■ **THE PROBLEM**: Wherever the word "will" turns up in a line of the entries, copy that line.
────────
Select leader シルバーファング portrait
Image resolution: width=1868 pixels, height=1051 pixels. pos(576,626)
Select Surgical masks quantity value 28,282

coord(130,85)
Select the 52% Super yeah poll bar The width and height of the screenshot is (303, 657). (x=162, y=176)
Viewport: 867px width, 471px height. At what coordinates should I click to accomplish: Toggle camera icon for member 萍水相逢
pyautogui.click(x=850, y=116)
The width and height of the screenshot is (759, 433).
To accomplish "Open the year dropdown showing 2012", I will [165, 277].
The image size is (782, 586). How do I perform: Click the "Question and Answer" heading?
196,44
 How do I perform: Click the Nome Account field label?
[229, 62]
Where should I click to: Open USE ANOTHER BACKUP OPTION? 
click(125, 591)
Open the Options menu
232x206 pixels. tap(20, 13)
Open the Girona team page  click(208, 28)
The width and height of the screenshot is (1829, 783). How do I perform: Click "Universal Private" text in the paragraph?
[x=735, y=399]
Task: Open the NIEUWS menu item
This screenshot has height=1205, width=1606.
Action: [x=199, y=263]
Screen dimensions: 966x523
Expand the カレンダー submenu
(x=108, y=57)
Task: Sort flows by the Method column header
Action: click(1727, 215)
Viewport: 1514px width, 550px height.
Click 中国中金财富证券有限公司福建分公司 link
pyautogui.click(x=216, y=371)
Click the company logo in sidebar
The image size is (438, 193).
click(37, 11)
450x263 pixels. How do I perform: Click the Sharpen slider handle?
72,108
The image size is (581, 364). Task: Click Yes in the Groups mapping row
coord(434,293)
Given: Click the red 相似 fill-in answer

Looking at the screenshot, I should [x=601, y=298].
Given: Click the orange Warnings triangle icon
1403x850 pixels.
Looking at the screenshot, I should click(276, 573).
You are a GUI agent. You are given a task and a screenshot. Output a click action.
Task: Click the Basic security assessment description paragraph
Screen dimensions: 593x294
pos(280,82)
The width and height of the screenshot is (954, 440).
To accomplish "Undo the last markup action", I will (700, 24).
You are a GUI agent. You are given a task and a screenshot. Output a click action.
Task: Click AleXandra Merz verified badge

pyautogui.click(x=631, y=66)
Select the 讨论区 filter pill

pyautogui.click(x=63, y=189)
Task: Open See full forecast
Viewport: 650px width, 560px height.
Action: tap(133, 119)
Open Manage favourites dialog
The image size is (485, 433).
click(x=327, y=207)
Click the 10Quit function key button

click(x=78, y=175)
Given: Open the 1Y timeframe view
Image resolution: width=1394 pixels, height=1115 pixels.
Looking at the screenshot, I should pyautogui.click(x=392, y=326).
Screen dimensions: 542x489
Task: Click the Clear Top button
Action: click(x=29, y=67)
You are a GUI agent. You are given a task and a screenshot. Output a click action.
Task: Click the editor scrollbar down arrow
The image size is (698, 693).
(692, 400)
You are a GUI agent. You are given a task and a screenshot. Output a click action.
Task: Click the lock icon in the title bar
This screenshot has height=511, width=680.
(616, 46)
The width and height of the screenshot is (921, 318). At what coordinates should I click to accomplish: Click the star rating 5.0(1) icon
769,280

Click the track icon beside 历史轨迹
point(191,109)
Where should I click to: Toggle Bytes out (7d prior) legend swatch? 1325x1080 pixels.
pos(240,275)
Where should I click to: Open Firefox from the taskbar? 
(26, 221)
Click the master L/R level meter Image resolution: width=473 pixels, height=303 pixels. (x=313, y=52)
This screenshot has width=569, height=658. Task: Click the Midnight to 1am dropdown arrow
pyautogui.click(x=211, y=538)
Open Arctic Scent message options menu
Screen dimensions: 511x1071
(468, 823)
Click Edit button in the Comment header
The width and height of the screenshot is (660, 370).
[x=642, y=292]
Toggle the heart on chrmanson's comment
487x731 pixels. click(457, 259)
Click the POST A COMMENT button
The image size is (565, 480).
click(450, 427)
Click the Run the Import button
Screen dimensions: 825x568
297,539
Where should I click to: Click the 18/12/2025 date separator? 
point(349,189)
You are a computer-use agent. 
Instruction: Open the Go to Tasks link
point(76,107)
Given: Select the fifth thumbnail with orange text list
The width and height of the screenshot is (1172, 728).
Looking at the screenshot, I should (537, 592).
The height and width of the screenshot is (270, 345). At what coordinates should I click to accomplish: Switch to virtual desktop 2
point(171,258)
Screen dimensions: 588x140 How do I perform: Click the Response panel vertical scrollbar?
────────
■ **YOUR RESPONSE**:
To accomplish "Open the year dropdown showing 2012", I will [165, 277].
To accomplish "Undo the last markup action", I will (700, 24).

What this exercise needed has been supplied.